【ニューヨーク=野一色遥花】5日の米株式市場でダウ工業株30種平均は3万8904ドルと、前週末比で903ドル安い水準で引けた。週間の下落幅は米有力地銀が破綻した2023年3月以来、約1年1カ月ぶりの大きさを記録した。根強いインフレ圧力や原油高により米連邦準備理事会(FRB)の利下げ観測が後退。長期金利上昇を通じて株式相場の重荷となった。
5日発表の3月の雇用統計は、非農業部門の就業者数の伸びが市場予想を上回って好調な雇用環境を示す一方、平均時給の伸びは前年同月比4.1%上昇と前月の伸び(4.3%)から鈍化した。賃金インフレへの警戒感を一段と高めることなく「非常に良い結果」(米PNCフィナンシャル・サービシズ)との受け止めが多い。
投資家心理を支える要因となり、5日のダウ平均は5営業日ぶりに反発し、前日比307ドル高で終えた。ただし、前日の約530ドルもの下げ幅を埋めるには至らなかった。インフレ再燃への警戒感がくすぶっているためだ。
1日発表の米サプライマネジメント協会(ISM)製造業景況感指数が1年半ぶりに「好況」水準を回復するなど、金融引き締めが続く中でも米景気は好調さを保つ。金融緩和への転換が早すぎると経済過熱でインフレ再加速を招きかねない。

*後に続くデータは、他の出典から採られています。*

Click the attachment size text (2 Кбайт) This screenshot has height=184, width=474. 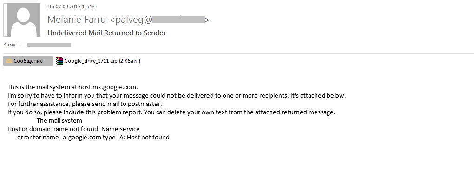click(130, 61)
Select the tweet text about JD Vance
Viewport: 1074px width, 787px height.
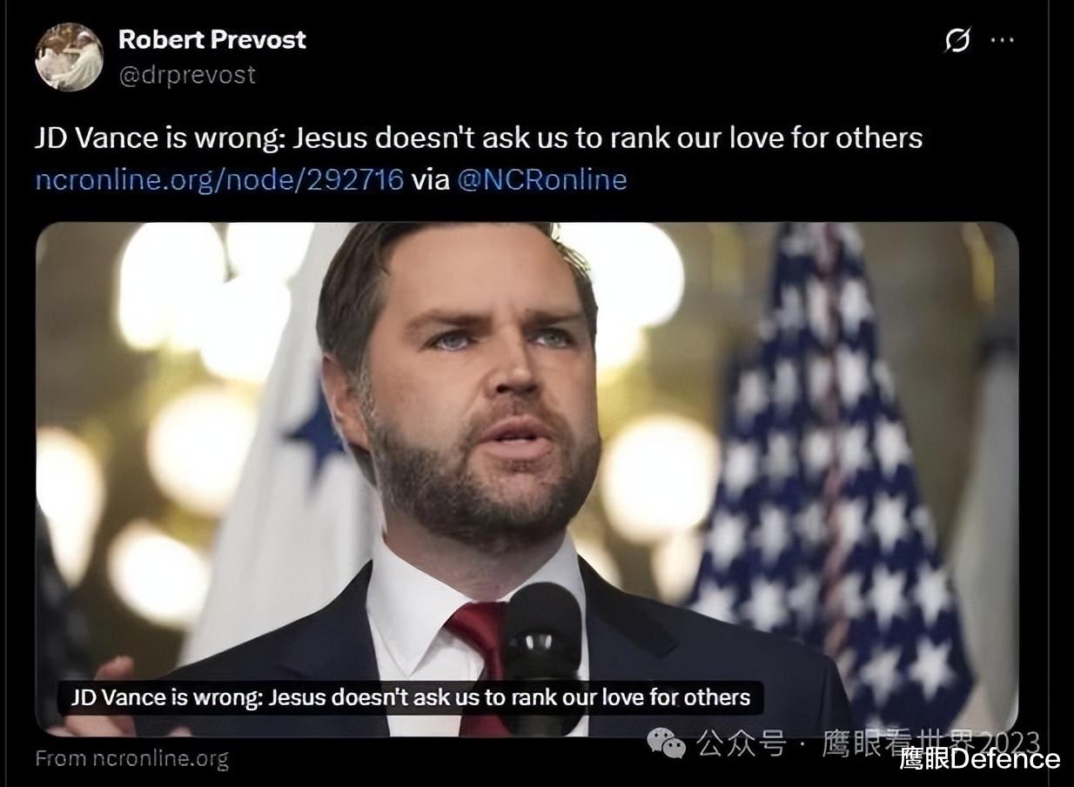tap(479, 138)
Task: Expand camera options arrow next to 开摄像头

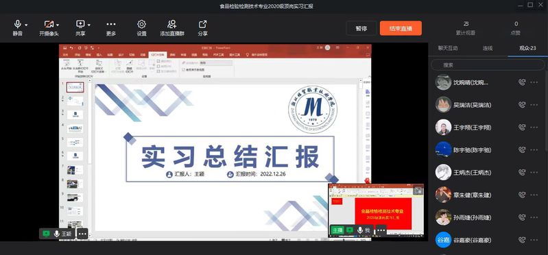Action: (x=58, y=25)
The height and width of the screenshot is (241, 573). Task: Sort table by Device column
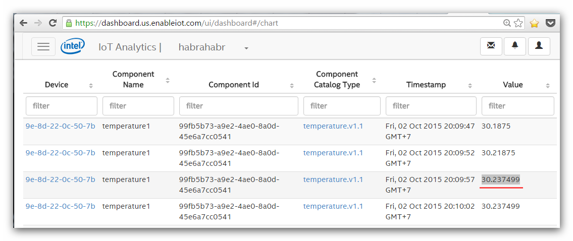coord(91,85)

FRBのパウエル議長は3日、利下げ開始後に金融引き締めのやり直しを迫られれば「かなり破壊的なことになる」と述べた。利下げを急ぐべきでないとする発言は他のFRB幹部からも相次ぐ。
5日の米債券市場では長期金利の指標になる10年物国債利回りは前日比0.09%高い(価格は安い)4.40%で終え、約4カ月ぶりの高水準にある。10日発表予定の3月の消費者物価指数(CPI)の結果次第では利下げ観測がさらに後退する可能性もある。
地政学リスクの高まりもインフレ沈静化を阻む。1日にシリアにあるイラン大使館周辺への空爆やイスラエルと米国の関係悪化などが重なり、原油高が進んだためだ。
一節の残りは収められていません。